Neues Gotteslob soll auch zeitgemäße Gebetssprache fördern

Das neu gestaltete Gebets- und Gesangbuch "Gotteslob" der katholischen Kirche richtet sich nicht nur an regelmäßige Gottesdienstbesucher, sondern genauso an suchende und der Kirche fernstehende Menschen. Das betonte der Würzburger Bischof Friedhelm Hofmann am Samstag im Rahmen einer internationalen Fachtagung über das "Gebet" im niederösterreichischen Stift Heiligenkreuz.

Er hoffe, dass das "Gotteslob" ein neues Interesse an Kirche, Gottesdienstformen und am eigenen religiösen Leben wecke, sagte der Koordinator der Deutschen Bischofskonferenz zur Erstellung des neuen Gotteslobs. Für das neue "Gotteslob" habe man dazu auch eine "zeitgemäße Gebetssprache" gefunden, "die neugierig macht und einlädt, sich neu auf den Weg des Betens zu machen".

Das neue Gotteslob wird seit dem Start des neuen Kirchenjahrs im vergangenen Herbst nach und nach in den deutschsprachigen Pfarren eingeführt. Vor rund 150 Tagungsteilnehmern in Heiligenkreuz berichtete Bischof Hofmann über den zwölfjährigen Entstehungsprozess der Neuauflage, dessen umgestalteten Aufbau und den neu erstellten Abschnitt zu den Gebeten.
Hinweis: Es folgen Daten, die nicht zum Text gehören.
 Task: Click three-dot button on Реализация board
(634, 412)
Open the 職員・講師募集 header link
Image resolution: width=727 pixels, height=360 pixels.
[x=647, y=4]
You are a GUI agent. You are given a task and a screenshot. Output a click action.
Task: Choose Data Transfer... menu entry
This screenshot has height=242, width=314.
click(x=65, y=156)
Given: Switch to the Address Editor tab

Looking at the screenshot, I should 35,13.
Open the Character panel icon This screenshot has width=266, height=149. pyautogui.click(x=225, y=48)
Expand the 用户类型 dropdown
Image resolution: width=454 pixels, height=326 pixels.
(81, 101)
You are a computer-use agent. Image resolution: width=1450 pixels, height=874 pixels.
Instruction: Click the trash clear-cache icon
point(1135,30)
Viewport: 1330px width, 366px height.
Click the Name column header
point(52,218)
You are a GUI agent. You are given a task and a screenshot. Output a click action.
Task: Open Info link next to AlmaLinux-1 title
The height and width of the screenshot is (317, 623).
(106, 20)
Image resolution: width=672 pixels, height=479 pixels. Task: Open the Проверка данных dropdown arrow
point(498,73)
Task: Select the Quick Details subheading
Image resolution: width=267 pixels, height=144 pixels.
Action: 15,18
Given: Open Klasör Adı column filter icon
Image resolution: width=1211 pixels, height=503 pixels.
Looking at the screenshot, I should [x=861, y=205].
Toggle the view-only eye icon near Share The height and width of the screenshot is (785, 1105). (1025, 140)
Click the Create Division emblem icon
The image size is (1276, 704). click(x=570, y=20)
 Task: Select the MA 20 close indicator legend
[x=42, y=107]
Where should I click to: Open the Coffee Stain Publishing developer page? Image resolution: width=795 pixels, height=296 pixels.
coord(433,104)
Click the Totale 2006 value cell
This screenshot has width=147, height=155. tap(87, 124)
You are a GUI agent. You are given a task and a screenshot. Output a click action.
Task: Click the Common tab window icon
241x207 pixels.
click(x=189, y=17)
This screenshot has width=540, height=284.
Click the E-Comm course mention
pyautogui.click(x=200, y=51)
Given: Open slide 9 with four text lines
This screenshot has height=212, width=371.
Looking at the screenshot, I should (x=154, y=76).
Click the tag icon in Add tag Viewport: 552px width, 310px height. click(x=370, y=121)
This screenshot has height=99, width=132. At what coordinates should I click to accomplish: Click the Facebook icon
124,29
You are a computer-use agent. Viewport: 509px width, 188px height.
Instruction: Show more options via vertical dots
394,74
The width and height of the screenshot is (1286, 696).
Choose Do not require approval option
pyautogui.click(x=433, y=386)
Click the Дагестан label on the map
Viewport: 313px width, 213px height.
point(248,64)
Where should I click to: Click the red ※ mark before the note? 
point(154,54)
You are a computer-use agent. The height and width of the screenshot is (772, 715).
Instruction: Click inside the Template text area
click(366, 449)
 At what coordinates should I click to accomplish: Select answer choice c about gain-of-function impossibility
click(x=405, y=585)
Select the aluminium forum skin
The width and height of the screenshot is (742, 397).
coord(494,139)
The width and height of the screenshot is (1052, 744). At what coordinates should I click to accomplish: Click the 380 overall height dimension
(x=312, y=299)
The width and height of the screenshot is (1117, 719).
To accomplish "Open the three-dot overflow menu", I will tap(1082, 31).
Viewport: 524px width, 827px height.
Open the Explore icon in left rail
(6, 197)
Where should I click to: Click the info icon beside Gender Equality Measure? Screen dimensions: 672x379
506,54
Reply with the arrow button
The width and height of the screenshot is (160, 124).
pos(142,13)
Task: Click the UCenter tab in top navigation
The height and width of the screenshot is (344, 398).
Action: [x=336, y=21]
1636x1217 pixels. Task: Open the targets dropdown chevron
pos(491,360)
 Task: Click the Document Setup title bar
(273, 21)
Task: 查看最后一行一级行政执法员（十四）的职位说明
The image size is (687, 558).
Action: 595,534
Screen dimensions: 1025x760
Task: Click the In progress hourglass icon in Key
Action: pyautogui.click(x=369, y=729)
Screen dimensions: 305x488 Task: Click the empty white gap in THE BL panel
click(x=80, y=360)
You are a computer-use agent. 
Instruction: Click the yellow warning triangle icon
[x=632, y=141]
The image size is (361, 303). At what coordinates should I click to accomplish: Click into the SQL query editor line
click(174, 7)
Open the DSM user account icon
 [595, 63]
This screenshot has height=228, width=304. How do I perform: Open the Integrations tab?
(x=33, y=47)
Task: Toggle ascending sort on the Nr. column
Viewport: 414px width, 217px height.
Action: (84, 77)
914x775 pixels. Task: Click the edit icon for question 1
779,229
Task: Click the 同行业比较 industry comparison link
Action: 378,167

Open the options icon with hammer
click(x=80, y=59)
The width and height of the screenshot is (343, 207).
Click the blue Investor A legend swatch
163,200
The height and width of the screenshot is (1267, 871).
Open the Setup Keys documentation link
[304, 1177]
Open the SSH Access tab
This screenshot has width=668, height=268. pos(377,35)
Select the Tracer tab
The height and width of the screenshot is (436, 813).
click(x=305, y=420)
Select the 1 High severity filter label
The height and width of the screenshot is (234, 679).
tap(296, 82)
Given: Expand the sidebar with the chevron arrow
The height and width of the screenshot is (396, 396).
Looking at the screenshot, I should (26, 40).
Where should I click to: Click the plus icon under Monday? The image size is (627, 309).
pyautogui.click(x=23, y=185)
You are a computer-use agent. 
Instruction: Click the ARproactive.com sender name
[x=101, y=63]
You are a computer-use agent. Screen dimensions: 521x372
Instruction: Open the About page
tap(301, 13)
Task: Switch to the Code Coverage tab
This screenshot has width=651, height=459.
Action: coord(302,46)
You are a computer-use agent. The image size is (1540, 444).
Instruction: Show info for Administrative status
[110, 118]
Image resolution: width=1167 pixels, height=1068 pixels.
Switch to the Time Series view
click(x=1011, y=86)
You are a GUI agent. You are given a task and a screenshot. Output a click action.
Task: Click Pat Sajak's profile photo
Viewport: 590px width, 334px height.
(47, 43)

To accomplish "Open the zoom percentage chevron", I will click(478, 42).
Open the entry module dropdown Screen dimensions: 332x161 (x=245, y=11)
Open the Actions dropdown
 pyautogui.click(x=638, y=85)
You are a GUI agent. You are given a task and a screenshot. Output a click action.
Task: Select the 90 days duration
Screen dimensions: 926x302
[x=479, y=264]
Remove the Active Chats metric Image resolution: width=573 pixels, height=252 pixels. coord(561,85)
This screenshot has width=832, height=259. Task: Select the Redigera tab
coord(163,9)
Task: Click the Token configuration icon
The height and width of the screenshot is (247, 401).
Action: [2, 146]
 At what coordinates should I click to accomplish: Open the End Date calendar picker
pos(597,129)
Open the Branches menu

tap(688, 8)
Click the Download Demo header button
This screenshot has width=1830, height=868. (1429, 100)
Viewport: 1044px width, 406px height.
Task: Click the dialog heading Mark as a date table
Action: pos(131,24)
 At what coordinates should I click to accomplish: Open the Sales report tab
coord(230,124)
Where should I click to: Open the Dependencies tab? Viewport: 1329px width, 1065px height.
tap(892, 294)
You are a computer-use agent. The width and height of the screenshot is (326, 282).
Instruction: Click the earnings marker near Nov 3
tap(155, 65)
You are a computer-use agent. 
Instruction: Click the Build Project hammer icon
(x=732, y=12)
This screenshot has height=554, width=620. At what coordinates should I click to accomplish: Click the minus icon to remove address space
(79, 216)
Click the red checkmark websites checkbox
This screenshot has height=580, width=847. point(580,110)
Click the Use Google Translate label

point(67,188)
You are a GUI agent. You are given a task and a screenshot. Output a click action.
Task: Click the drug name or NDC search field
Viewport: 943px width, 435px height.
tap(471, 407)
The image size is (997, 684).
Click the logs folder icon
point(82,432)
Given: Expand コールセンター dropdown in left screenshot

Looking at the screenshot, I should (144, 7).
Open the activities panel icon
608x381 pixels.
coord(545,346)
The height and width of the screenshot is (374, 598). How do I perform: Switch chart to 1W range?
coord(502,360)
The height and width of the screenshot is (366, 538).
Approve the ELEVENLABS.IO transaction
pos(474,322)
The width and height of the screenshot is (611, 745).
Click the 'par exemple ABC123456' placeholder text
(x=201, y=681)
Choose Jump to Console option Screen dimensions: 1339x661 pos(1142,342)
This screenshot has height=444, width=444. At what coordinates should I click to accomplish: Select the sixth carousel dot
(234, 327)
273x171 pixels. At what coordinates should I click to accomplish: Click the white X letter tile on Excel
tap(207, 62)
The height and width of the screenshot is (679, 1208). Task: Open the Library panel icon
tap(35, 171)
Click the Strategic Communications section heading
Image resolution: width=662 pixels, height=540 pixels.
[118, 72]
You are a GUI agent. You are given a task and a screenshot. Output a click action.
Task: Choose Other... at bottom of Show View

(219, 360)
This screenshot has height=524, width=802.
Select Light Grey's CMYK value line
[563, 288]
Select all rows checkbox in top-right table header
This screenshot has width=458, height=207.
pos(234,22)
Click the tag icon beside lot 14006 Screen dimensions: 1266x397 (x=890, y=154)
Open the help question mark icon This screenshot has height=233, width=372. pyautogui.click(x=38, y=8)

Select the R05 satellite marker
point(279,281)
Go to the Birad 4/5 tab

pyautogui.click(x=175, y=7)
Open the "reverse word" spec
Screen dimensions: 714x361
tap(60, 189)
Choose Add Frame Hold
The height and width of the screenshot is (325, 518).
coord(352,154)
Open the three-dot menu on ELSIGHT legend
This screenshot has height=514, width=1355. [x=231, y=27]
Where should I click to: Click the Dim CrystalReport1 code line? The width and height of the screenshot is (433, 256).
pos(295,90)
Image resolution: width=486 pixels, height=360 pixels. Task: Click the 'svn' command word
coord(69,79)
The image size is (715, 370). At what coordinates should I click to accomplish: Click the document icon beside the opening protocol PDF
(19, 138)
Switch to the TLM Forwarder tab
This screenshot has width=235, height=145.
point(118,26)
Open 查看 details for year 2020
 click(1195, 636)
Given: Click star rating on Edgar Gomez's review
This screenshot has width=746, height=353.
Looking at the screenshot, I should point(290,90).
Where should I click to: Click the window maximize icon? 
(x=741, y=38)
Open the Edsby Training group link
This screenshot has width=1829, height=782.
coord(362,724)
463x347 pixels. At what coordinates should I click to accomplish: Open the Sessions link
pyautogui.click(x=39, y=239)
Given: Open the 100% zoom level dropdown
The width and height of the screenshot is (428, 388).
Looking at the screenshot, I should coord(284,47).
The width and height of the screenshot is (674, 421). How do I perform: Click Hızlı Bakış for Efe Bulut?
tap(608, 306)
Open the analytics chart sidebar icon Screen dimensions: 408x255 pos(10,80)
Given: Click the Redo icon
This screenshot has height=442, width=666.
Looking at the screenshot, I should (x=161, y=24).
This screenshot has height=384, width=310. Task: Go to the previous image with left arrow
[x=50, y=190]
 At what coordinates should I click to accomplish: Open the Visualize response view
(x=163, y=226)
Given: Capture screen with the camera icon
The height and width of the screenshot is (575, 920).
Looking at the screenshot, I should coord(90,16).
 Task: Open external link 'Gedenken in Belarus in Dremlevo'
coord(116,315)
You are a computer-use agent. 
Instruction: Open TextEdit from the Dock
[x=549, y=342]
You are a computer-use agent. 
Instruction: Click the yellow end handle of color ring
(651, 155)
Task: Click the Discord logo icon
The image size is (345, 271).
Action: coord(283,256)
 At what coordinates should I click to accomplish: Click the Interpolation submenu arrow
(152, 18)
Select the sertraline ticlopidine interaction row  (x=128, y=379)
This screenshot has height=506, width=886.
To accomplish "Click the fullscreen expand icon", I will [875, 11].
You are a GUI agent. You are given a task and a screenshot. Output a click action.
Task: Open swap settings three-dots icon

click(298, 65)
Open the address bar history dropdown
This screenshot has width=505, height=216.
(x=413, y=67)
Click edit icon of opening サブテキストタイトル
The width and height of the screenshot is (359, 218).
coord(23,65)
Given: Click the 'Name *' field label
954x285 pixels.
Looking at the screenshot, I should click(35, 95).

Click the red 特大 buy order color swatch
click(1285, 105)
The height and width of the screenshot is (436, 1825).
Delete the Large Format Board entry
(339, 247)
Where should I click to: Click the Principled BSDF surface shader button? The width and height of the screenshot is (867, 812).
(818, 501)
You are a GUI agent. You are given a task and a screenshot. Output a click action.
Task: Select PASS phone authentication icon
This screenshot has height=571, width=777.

Neben Psalmen und klassischen Gebetstexten enthalte das Gotteslob neue Formen des Gebets, "die unser heutiges Lebensgefühl, unser Suchen und Fragen, unsere Ängste und Hoffnungen widerspiegeln", sagte Hofmann. Im Vergleich zum alten Gotteslob seien nun u.a. auch das Klagegebet oder neue Mariengebete, darunter auch ein Text der evangelischen Schriftstellerin Christa Peikert-Flaspöhler, neu enthalten. "Hier wurde bewusst auch eine ökumenische Weite zugelassen, um in Bezug auf Maria auch eine feminine Spiritualität aufzugreifen", sagte der Bischof. 

"Brücke zum Glauben"

Eplizit verwies Hofmann auf das neu im Gotteslob enthaltene Glossar katholischer Begriffe, das dem immer weiter verbreiteten Unwissen über religiöse Grundbegriffe entgegenwirken soll. Das Gotteslob sei zudem als "Hausbuch" konzipiert. "Viele Menschen haben zu Hause keine Bibel mehr. Ihnen soll mit diesem Gebet- und Gesangbuch eine Brücke zu ihren Anfängen und Anfragen an den Glauben geschaffen werden", sagte Hofmann.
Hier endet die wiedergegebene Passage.